日本金融体系中还藏着一个更恐怖的结构:交叉持股。日本大银行持有关联企业(如三菱银行持有丰田)的股票,持有量往往超过银行自身股本的 100%。

在泡沫时期,这成了核弹级的杠杆放大器。股价上涨——银行股票资产增值——资本金膨胀——放贷能力扩张——更多信贷流入市场。更荒谬的是,当时的 巴塞尔资本协议 允许日本银行将未实现的股票浮盈的 45% 计入二级资本。
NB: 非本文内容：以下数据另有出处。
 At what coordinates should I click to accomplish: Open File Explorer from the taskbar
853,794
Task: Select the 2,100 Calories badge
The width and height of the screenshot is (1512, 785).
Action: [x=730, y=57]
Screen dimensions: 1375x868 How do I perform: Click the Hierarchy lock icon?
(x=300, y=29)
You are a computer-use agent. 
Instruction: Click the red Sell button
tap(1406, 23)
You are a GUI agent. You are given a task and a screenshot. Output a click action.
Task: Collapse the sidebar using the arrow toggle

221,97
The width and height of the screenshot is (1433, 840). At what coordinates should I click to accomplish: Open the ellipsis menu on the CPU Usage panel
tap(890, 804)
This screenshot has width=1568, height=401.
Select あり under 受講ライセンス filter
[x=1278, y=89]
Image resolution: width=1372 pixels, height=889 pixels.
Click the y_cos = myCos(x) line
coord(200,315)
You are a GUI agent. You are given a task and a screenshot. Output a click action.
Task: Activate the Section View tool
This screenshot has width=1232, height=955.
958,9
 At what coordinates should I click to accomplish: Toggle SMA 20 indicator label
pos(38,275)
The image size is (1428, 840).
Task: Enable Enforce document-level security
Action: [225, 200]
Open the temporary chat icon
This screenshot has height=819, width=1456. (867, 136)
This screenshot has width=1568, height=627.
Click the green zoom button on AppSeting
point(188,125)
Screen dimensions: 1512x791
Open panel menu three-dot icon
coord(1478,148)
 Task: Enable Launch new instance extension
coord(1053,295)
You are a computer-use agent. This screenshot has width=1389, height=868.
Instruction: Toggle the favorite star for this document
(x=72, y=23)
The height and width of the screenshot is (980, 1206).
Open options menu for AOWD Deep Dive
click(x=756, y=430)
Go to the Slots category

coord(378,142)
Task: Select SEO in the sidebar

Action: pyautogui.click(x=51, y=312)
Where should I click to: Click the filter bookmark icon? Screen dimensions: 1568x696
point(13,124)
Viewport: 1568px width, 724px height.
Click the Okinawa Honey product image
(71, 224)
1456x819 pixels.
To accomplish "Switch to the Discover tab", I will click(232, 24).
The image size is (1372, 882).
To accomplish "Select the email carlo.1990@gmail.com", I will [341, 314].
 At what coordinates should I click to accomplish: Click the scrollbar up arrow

这种“账面富贵”直接变成了放贷的燃料。

当土地、贷款、股票与银行资本金形成这样一个互为因果、循环抬轿的系统时,地基却仅仅建立在“地价永远不跌”的假设之上。

崩塌的代价:通缩螺旋与失去的三十年

1989 年 12 月,新任央行行长 三重野康(被称为“平成之鬼”)连续加息,火药桶被点燃。1990 年一年内蒸发的财富高达 1.7 万亿美金,相当于当时中国 GDP 的四到五倍。

随之而来的是债务通缩螺旋。股价下跌导致银行资本金缩水,信贷收缩;企业因抵押品贬值被迫缩减开支甚至倒闭;坏账像潮水一样一批接一批涌现。日本政府在很长一段时间内试图捂住盖子,直到 1997 年金融恐慌爆发,两家大银行被国有化。

这场危机留下的教训极其惨痛:央行不能只盯着消费物价(CPI),必须关注信贷增速与资产价格。 银行业长期“靠股活、被房杀”,最终导致政府强制要求银行减持股票,切断这种危险的命运共同体。

正如前日本央行行长 白川方明 所言,这是世界历史上最大的泡沫之一。从 400 年前的荷兰到今天的华尔街,虽然国家在变,时代在变,但那个剧本从未改变。当你看到信贷增速远超 GDP,股市楼市齐飞,且人人都坚信“这次不一样”时,历史的回声或许已经在耳边响起。